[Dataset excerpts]
_ _ _ _
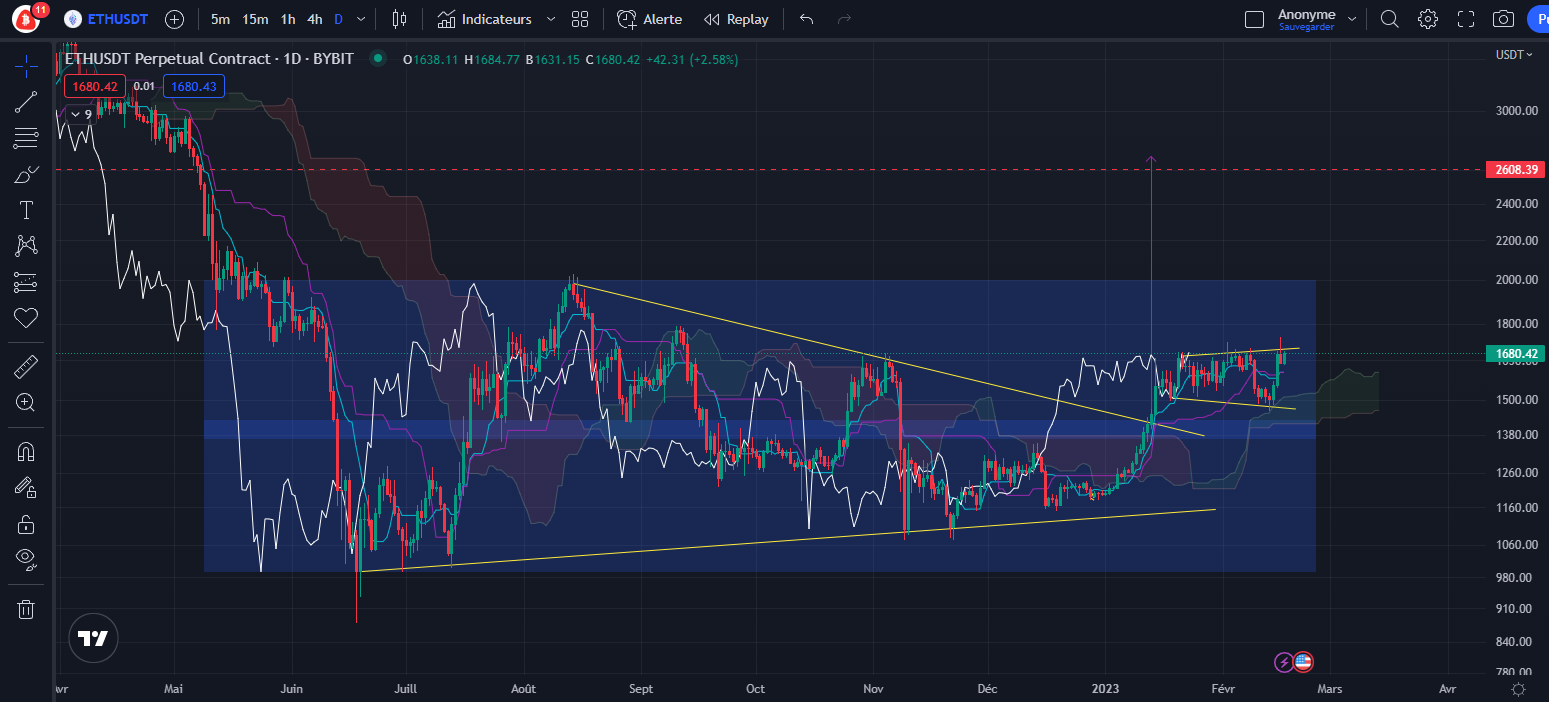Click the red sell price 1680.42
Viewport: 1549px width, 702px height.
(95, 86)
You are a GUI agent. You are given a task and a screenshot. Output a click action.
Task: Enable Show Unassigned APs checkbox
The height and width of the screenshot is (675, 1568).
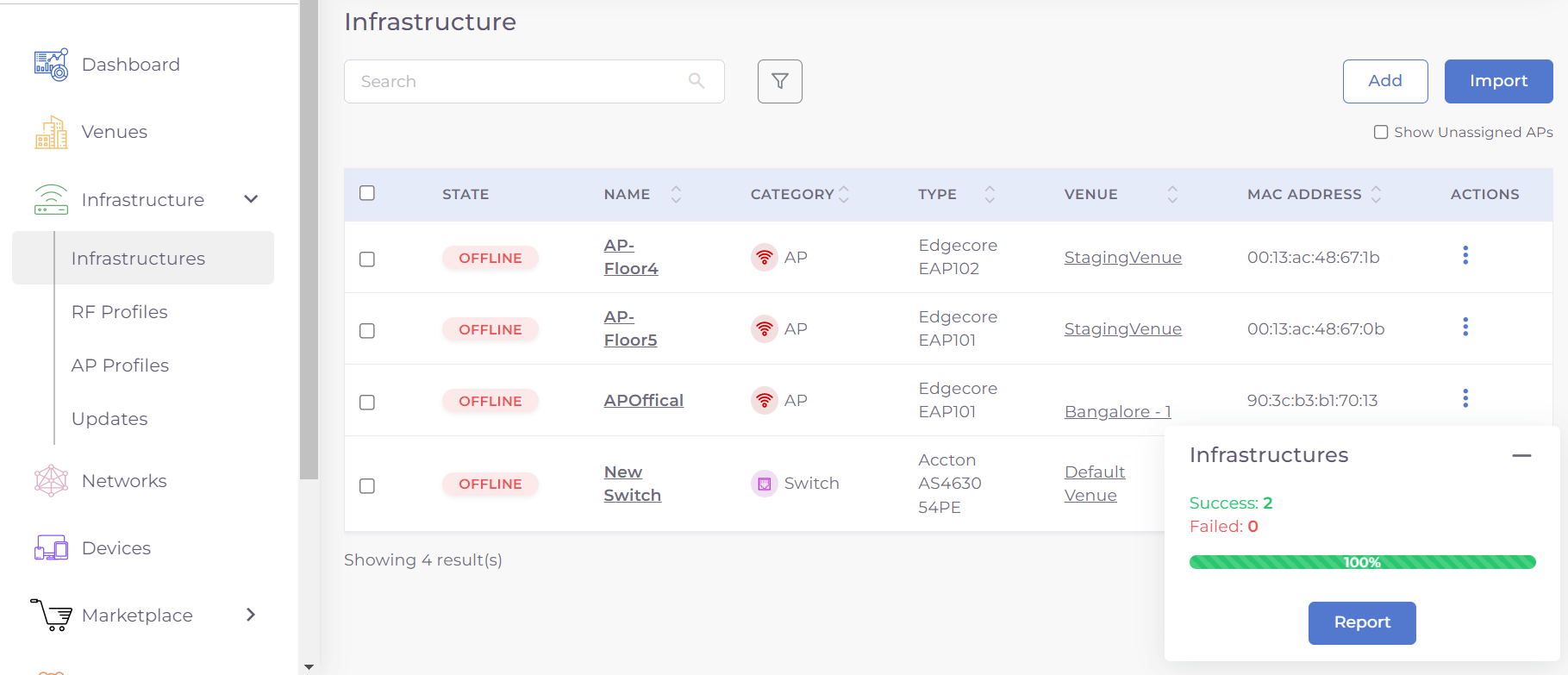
_ _ _ _
Only the lines that hold the word "screenshot" are wanted; each should be pulled from the records.

> **Solution to the problem**:
You are a GUI agent. You are given a task and a screenshot. Output a click action.
The height and width of the screenshot is (675, 1568).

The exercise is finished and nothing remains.